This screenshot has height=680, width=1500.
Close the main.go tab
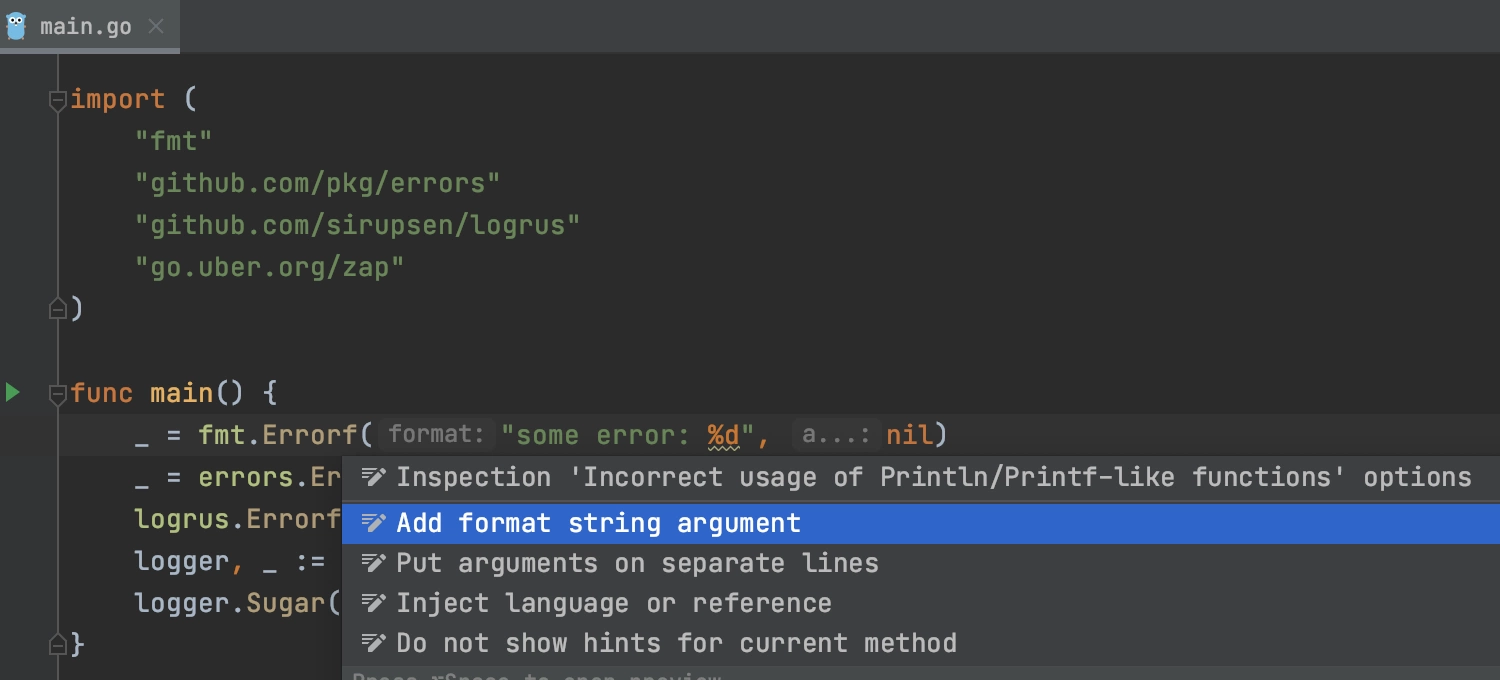(x=156, y=27)
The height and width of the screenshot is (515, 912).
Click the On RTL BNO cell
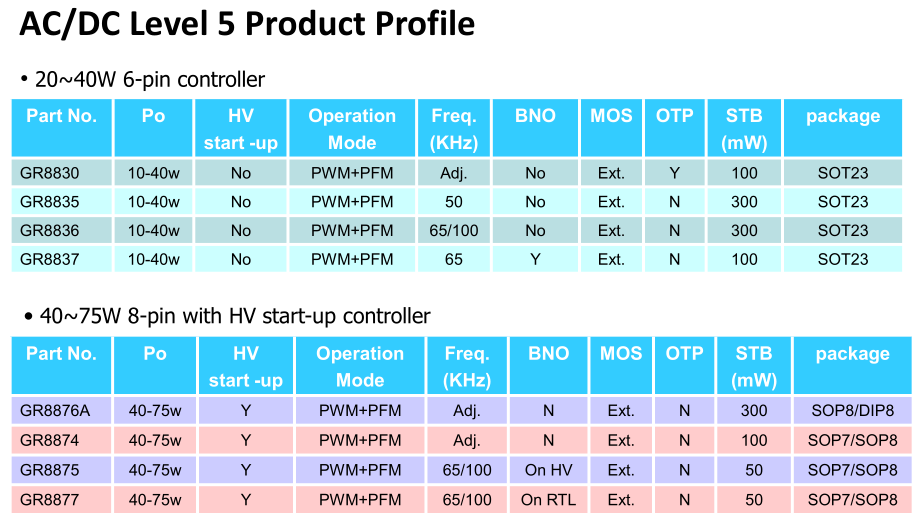(548, 499)
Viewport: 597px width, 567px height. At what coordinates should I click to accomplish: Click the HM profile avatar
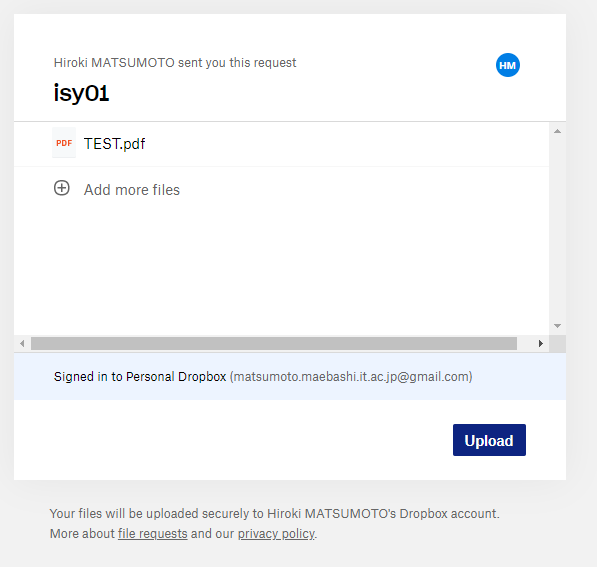508,65
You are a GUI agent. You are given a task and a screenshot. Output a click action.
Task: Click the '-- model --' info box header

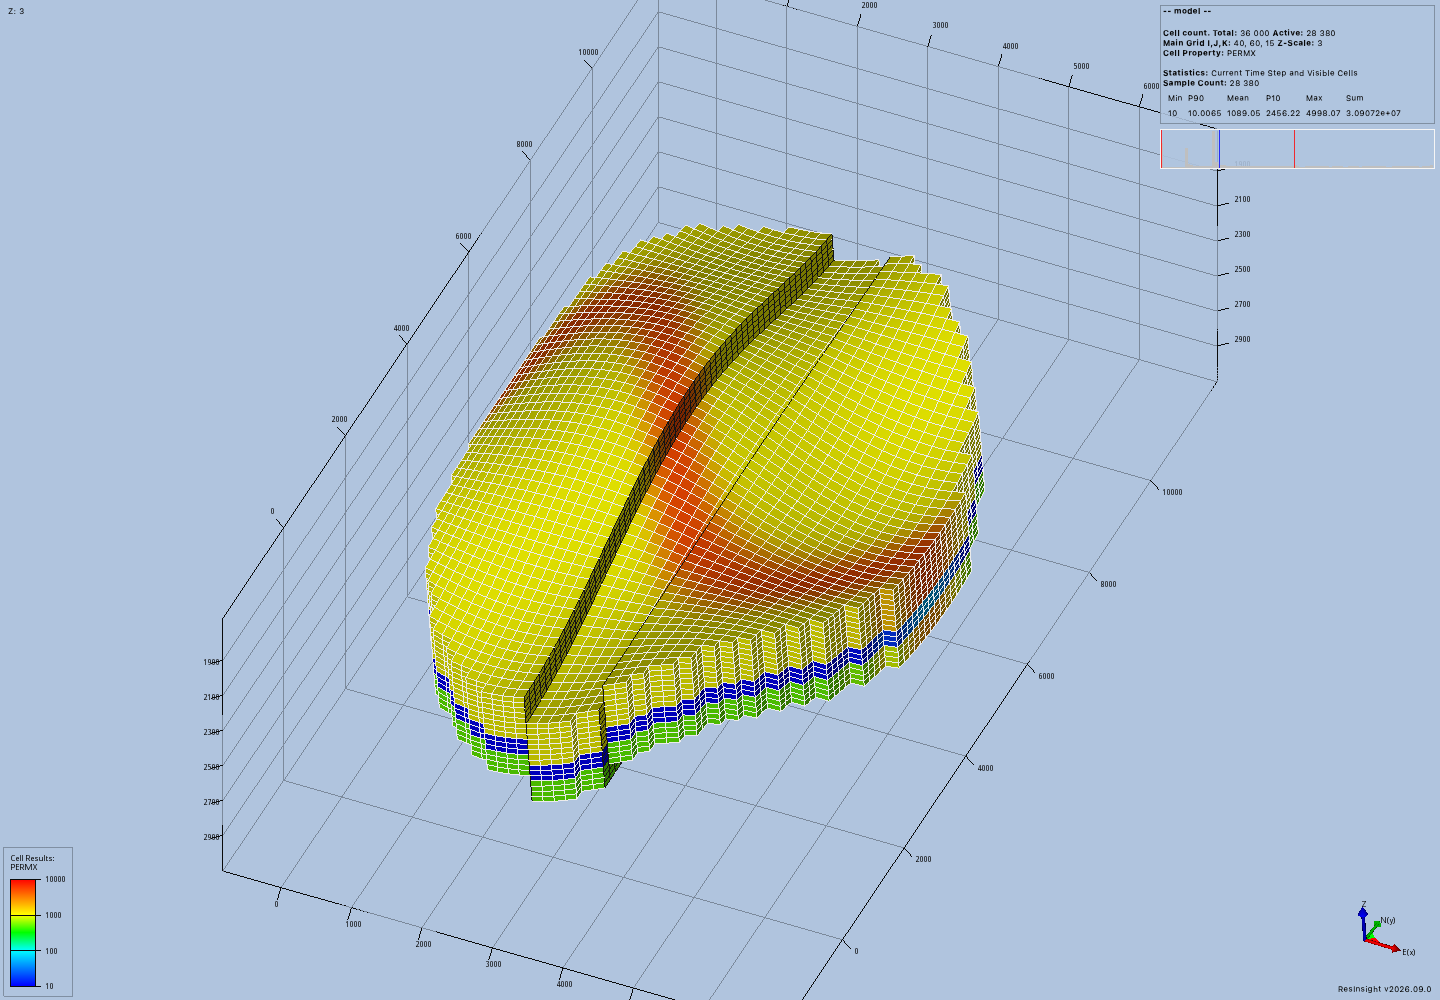tap(1187, 10)
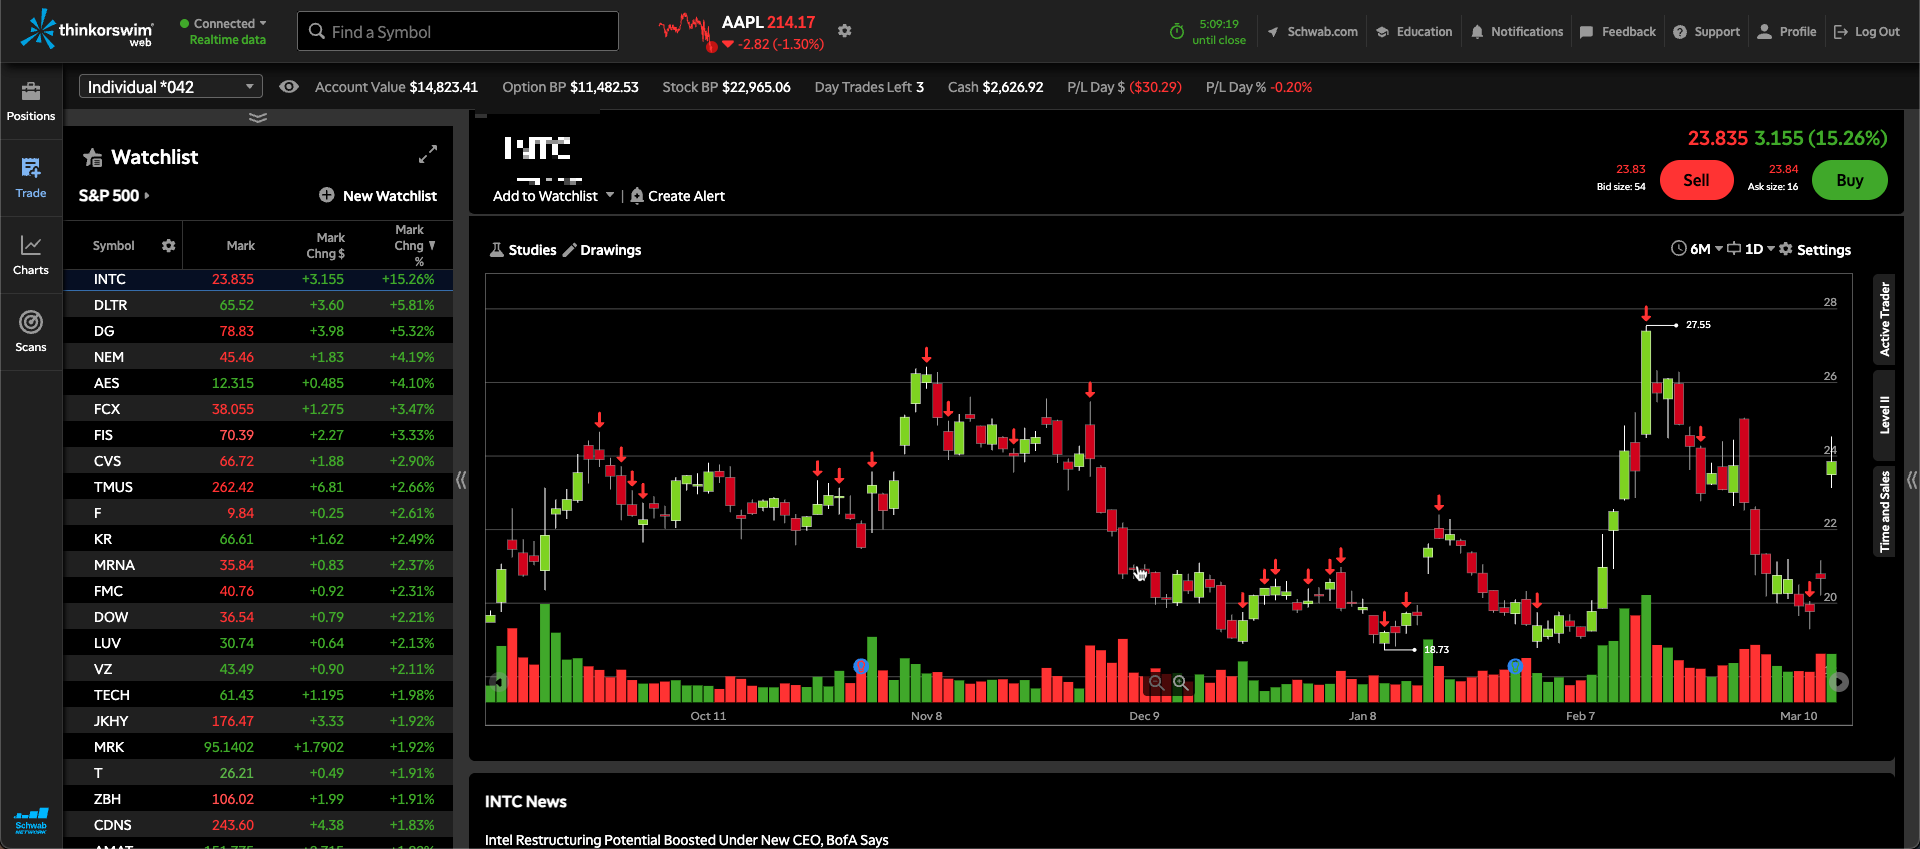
□ □ □ □ □
What is being asked -> Whatever the records hold apart from pictures should be repeated exactly.

Written solution ->
This screenshot has height=680, width=1500.
Close the main.go tab
(x=156, y=27)
The height and width of the screenshot is (515, 912).
Click the On RTL BNO cell
(548, 499)
Viewport: 597px width, 567px height. At what coordinates should I click to accomplish: Click the HM profile avatar
508,65
You are a GUI agent. You are given a task and a screenshot. Output a click action.
Task: Click the '-- model --' info box header

tap(1187, 10)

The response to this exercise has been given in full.